*EXERCISE DESCRIPTION*
Retype the listing without any alteration.

+---+

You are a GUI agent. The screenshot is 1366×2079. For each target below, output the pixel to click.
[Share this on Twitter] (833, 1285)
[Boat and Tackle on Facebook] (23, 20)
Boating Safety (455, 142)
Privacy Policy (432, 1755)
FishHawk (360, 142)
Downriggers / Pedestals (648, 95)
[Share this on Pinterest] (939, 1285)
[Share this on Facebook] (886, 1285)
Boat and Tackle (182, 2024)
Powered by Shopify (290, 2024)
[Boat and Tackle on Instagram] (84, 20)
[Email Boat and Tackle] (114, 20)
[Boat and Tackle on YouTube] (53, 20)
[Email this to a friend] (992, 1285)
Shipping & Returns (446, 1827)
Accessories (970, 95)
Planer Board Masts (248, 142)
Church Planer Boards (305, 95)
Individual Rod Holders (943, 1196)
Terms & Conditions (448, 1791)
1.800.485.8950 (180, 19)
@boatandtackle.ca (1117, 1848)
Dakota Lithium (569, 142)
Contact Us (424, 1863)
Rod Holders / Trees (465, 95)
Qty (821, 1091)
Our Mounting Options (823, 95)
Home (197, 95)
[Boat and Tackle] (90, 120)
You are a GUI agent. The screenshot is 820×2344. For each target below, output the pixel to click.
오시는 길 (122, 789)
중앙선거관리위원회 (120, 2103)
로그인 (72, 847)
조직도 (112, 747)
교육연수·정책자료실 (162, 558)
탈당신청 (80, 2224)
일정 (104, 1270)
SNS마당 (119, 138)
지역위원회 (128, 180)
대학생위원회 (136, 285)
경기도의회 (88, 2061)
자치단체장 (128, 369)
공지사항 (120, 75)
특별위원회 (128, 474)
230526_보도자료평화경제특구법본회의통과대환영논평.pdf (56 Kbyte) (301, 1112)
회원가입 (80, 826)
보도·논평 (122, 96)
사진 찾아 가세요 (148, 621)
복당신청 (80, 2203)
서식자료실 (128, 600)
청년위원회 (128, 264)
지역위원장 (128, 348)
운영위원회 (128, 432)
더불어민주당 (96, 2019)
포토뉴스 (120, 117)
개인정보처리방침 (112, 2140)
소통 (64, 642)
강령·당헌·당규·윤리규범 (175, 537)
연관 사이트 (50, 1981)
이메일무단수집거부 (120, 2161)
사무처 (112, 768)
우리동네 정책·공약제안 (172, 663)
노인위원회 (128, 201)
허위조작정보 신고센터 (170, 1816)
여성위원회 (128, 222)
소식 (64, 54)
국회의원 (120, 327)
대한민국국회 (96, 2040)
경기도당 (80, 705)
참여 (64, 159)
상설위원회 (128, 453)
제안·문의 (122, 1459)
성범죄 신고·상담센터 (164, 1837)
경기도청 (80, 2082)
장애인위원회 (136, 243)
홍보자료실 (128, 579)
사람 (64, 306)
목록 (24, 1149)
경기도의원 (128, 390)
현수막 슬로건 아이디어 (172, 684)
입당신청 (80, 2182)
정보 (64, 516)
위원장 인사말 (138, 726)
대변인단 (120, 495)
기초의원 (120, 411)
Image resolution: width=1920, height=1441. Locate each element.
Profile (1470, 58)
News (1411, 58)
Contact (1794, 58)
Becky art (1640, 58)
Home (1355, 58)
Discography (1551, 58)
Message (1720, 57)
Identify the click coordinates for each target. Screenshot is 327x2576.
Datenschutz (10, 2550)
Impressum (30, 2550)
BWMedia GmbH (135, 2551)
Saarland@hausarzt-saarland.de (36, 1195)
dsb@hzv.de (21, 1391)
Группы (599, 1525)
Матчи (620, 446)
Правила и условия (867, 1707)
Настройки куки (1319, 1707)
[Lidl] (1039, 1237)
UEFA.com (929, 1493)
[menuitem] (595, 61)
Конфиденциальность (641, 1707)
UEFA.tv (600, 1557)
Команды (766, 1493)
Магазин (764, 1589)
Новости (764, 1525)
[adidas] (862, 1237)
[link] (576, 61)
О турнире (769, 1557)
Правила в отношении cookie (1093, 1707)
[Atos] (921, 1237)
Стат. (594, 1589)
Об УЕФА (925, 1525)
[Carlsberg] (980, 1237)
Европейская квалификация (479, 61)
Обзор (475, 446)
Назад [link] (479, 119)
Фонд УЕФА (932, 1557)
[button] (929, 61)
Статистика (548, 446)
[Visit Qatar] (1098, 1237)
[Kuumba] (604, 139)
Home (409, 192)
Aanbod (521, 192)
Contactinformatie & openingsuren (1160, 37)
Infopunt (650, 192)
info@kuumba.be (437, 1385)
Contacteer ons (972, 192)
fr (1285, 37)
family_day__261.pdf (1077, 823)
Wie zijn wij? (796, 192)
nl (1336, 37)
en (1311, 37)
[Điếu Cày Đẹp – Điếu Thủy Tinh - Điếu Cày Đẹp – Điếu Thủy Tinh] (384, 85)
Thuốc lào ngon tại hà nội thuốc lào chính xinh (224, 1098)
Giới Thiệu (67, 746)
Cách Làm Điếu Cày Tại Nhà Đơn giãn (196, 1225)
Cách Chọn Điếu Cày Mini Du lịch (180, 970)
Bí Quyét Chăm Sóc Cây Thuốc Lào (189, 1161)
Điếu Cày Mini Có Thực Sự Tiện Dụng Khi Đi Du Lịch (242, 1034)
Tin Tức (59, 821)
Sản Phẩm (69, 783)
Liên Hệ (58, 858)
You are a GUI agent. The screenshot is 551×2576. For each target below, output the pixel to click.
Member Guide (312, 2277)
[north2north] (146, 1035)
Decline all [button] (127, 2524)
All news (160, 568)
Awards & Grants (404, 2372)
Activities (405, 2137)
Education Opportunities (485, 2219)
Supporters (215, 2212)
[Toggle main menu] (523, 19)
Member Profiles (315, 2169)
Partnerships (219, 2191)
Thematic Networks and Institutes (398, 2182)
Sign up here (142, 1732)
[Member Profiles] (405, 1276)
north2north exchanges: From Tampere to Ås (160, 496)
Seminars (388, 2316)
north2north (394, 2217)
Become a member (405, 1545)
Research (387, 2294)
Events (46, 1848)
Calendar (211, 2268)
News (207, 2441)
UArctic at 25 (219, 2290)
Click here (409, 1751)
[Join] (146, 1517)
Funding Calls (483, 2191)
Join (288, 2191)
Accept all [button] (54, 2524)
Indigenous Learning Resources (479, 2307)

+---+

*RESULT OF THIS TASK*
You are a GUI agent. The screenshot is 1366×2079. For each target below, output the pixel to click.
[Share this on Twitter] (833, 1285)
[Boat and Tackle on Facebook] (23, 20)
Boating Safety (455, 142)
Privacy Policy (432, 1755)
FishHawk (360, 142)
Downriggers / Pedestals (648, 95)
[Share this on Pinterest] (939, 1285)
[Share this on Facebook] (886, 1285)
Boat and Tackle (182, 2024)
Powered by Shopify (290, 2024)
[Boat and Tackle on Instagram] (84, 20)
[Email Boat and Tackle] (114, 20)
[Boat and Tackle on YouTube] (53, 20)
[Email this to a friend] (992, 1285)
Shipping & Returns (446, 1827)
Accessories (970, 95)
Planer Board Masts (248, 142)
Church Planer Boards (305, 95)
Individual Rod Holders (943, 1196)
Terms & Conditions (448, 1791)
1.800.485.8950 (180, 19)
@boatandtackle.ca (1117, 1848)
Dakota Lithium (569, 142)
Contact Us (424, 1863)
Rod Holders / Trees (465, 95)
Qty (821, 1091)
Our Mounting Options (823, 95)
Home (197, 95)
[Boat and Tackle] (90, 120)
You are a GUI agent. The screenshot is 820×2344. For each target below, output the pixel to click.
오시는 길 (122, 789)
중앙선거관리위원회 (120, 2103)
로그인 (72, 847)
조직도 (112, 747)
교육연수·정책자료실 (162, 558)
탈당신청 (80, 2224)
일정 (104, 1270)
SNS마당 (119, 138)
지역위원회 (128, 180)
대학생위원회 (136, 285)
경기도의회 (88, 2061)
자치단체장 (128, 369)
공지사항 (120, 75)
특별위원회 (128, 474)
230526_보도자료평화경제특구법본회의통과대환영논평.pdf (56 Kbyte) (301, 1112)
회원가입 (80, 826)
보도·논평 (122, 96)
사진 찾아 가세요 (148, 621)
복당신청 (80, 2203)
서식자료실 (128, 600)
청년위원회 (128, 264)
지역위원장 (128, 348)
운영위원회 (128, 432)
더불어민주당 (96, 2019)
포토뉴스 (120, 117)
개인정보처리방침 (112, 2140)
소통 (64, 642)
강령·당헌·당규·윤리규범 (175, 537)
연관 사이트 (50, 1981)
이메일무단수집거부 (120, 2161)
사무처 (112, 768)
우리동네 정책·공약제안 (172, 663)
노인위원회 (128, 201)
허위조작정보 신고센터 (170, 1816)
여성위원회 (128, 222)
소식 (64, 54)
국회의원 (120, 327)
대한민국국회 (96, 2040)
경기도당 (80, 705)
참여 (64, 159)
상설위원회 (128, 453)
제안·문의 (122, 1459)
성범죄 신고·상담센터 (164, 1837)
경기도청 (80, 2082)
장애인위원회 (136, 243)
홍보자료실 (128, 579)
사람 (64, 306)
목록 (24, 1149)
경기도의원 (128, 390)
현수막 슬로건 아이디어 (172, 684)
입당신청 (80, 2182)
정보 (64, 516)
위원장 인사말 (138, 726)
대변인단 (120, 495)
기초의원 (120, 411)
Image resolution: width=1920, height=1441. Locate each element.
Profile (1470, 58)
News (1411, 58)
Contact (1794, 58)
Becky art (1640, 58)
Home (1355, 58)
Discography (1551, 58)
Message (1720, 57)
Identify the click coordinates for each target. Screenshot is 327x2576.
Datenschutz (10, 2550)
Impressum (30, 2550)
BWMedia GmbH (135, 2551)
Saarland@hausarzt-saarland.de (36, 1195)
dsb@hzv.de (21, 1391)
Группы (599, 1525)
Матчи (620, 446)
Правила и условия (867, 1707)
Настройки куки (1319, 1707)
[Lidl] (1039, 1237)
UEFA.com (929, 1493)
[menuitem] (595, 61)
Конфиденциальность (641, 1707)
UEFA.tv (600, 1557)
Команды (766, 1493)
Магазин (764, 1589)
Новости (764, 1525)
[adidas] (862, 1237)
[link] (576, 61)
О турнире (769, 1557)
Правила в отношении cookie (1093, 1707)
[Atos] (921, 1237)
Стат. (594, 1589)
Об УЕФА (925, 1525)
[Carlsberg] (980, 1237)
Европейская квалификация (479, 61)
Обзор (475, 446)
Назад [link] (479, 119)
Фонд УЕФА (932, 1557)
[button] (929, 61)
Статистика (548, 446)
[Visit Qatar] (1098, 1237)
[Kuumba] (604, 139)
Home (409, 192)
Aanbod (521, 192)
Contactinformatie & openingsuren (1160, 37)
Infopunt (650, 192)
info@kuumba.be (437, 1385)
Contacteer ons (972, 192)
fr (1285, 37)
family_day__261.pdf (1077, 823)
Wie zijn wij? (796, 192)
nl (1336, 37)
en (1311, 37)
[Điếu Cày Đẹp – Điếu Thủy Tinh - Điếu Cày Đẹp – Điếu Thủy Tinh] (384, 85)
Thuốc lào ngon tại hà nội thuốc lào chính xinh (224, 1098)
Giới Thiệu (67, 746)
Cách Làm Điếu Cày Tại Nhà Đơn giãn (196, 1225)
Cách Chọn Điếu Cày Mini Du lịch (180, 970)
Bí Quyét Chăm Sóc Cây Thuốc Lào (189, 1161)
Điếu Cày Mini Có Thực Sự Tiện Dụng Khi Đi Du Lịch (242, 1034)
Tin Tức (59, 821)
Sản Phẩm (69, 783)
Liên Hệ (58, 858)
You are a GUI agent. The screenshot is 551×2576. For each target below, output the pixel to click.
Member Guide (312, 2277)
[north2north] (146, 1035)
Decline all [button] (127, 2524)
All news (160, 568)
Awards & Grants (404, 2372)
Activities (405, 2137)
Education Opportunities (485, 2219)
Supporters (215, 2212)
[Toggle main menu] (523, 19)
Member Profiles (315, 2169)
Partnerships (219, 2191)
Thematic Networks and Institutes (398, 2182)
Sign up here (142, 1732)
[Member Profiles] (405, 1276)
north2north exchanges: From Tampere to Ås (160, 496)
Seminars (388, 2316)
north2north (394, 2217)
Become a member (405, 1545)
Research (387, 2294)
Events (46, 1848)
Calendar (211, 2268)
News (207, 2441)
UArctic at 25 (219, 2290)
Click here (409, 1751)
[Join] (146, 1517)
Funding Calls (483, 2191)
Join (288, 2191)
Accept all [button] (54, 2524)
Indigenous Learning Resources (479, 2307)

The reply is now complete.